Quite possibly it is related to #4. PROKKA is probably the most widely used quick-annotation program right now, so I reckon many people will want this. It appears PROKKA uses BioPerl to generate the files, e.g.
https://metacpan.org/pod/Bio::DB::GenBank
It's really quite easy to run PROKKA and generate them yourself. For your convenience I've attached a GenBank file generated by PROKKA, which I ran on Pseudomonas Aeruginosa PAO1, though this is not ideal since it's only one contig and it's named '1'. PAO1.zip
Note as well the comments about the GenBank format on the PROKKA home page. Thanks much!

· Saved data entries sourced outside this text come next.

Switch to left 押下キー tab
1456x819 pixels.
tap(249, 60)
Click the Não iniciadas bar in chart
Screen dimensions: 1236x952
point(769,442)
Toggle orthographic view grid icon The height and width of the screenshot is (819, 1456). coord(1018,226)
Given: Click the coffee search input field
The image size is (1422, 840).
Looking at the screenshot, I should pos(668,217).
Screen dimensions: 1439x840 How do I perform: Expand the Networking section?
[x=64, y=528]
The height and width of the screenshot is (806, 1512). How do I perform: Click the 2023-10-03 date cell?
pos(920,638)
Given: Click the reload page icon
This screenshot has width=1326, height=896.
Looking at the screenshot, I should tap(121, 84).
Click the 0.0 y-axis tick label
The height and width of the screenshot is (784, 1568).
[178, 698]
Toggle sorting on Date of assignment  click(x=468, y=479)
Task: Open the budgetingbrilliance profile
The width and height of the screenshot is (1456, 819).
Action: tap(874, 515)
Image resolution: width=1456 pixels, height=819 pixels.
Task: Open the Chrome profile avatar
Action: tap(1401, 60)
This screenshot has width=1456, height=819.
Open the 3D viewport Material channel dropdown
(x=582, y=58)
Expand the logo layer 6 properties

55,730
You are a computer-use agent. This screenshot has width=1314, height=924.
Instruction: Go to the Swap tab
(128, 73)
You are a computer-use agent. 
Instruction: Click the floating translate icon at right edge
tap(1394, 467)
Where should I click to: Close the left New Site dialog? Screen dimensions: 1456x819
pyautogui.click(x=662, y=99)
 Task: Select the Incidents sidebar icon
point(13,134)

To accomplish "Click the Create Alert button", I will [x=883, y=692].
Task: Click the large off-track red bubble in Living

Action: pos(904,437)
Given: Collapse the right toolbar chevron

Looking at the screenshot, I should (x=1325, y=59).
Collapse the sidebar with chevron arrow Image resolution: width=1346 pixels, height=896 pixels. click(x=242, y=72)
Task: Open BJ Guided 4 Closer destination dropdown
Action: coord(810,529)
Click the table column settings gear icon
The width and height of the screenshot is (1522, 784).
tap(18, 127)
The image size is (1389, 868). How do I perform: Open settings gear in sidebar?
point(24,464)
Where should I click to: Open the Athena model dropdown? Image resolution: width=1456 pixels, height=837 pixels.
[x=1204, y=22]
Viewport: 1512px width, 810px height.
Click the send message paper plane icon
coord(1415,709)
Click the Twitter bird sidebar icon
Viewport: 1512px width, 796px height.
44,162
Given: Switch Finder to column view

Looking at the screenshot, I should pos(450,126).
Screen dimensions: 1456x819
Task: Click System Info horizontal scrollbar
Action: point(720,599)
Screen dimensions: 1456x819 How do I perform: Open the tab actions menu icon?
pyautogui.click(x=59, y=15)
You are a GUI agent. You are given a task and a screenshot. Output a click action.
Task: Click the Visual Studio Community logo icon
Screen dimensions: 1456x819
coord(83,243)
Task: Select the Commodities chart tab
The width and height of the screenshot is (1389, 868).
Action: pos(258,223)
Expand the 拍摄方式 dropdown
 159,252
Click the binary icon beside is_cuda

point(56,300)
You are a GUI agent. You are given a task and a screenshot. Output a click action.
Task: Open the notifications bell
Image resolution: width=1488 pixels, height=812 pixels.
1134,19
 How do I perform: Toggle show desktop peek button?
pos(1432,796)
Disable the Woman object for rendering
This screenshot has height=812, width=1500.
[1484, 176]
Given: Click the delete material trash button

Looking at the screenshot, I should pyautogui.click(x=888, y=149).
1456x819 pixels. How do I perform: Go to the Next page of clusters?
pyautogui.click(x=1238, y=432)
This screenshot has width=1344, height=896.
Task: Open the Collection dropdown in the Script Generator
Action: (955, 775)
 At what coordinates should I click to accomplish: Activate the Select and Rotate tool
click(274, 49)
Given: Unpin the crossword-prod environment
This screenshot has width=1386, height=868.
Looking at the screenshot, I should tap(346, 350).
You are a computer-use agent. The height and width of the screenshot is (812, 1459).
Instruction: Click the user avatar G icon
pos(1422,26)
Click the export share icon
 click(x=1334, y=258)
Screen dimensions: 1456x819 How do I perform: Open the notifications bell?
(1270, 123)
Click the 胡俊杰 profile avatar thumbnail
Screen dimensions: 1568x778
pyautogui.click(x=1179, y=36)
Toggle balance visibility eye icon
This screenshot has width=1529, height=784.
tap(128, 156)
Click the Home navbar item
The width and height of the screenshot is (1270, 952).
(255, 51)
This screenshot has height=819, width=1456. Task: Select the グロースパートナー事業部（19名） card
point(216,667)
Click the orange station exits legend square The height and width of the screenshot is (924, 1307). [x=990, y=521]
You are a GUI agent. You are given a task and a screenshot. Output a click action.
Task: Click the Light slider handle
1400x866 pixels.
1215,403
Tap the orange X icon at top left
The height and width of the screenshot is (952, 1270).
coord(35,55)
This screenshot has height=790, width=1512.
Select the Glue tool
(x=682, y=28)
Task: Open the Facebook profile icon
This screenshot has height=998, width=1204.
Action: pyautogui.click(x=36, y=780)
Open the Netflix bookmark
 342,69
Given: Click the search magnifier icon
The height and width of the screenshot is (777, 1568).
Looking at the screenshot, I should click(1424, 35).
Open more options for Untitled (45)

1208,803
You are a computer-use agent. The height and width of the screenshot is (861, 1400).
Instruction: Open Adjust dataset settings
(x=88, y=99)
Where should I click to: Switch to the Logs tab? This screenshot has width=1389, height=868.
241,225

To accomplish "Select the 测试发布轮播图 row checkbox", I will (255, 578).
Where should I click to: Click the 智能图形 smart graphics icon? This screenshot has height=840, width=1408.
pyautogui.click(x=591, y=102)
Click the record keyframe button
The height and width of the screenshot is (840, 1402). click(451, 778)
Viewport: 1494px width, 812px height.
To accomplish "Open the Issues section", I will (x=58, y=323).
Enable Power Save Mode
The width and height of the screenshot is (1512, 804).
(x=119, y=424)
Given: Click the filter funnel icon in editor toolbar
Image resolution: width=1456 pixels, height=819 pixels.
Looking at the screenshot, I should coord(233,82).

Could you give some more info about the error you were running into? The file you uploaded seems to load in fine on my end
The problem appeared to arise from the contig names generated by a SPades genome assembly and then annotated by PROKKA, where clinker would choke on the first (LOCUS) line of the GenBank file, e.g.
LOCUS NODE_1_length_395402_cov_27.667845395402 bp DNA linear
Okay this is definitely BioPython's GenBank parser not being able to parse long locus names, as you said. Unfortunately, there doesn't seem to be a way to get around it since they explicitly count columns when parsing the LOCUS line (i.e. maximum 16 characters for that field unless stealing from the length field, discussed here: https://github.com/biopython/biopython/issues/747).
Unless I can get around to completely switching from the BioPython parser to something else, I don't think there's much I can do about this I'm afraid. In the meantime, could you try the --centre
flag in PROKKA to rename your contigs to be NCBI compliant (as mentioned in the PROKKA readme), then run clinker again?
I'll try this when I get a chance, though if #10 gets solved this will no longer matter to me, since I try to avoid GenBank format whenever possible.
The good news is using the --compliant switch for PROKKA apparently allows the script to continue beyond where it would previously crash, but see #21 mentioned above.
Will close this one too since the PROKKA flag works and GFF support has been added with v0.0.10.
Is there a way to make this work? Or do you plan to add support for these? Thanks!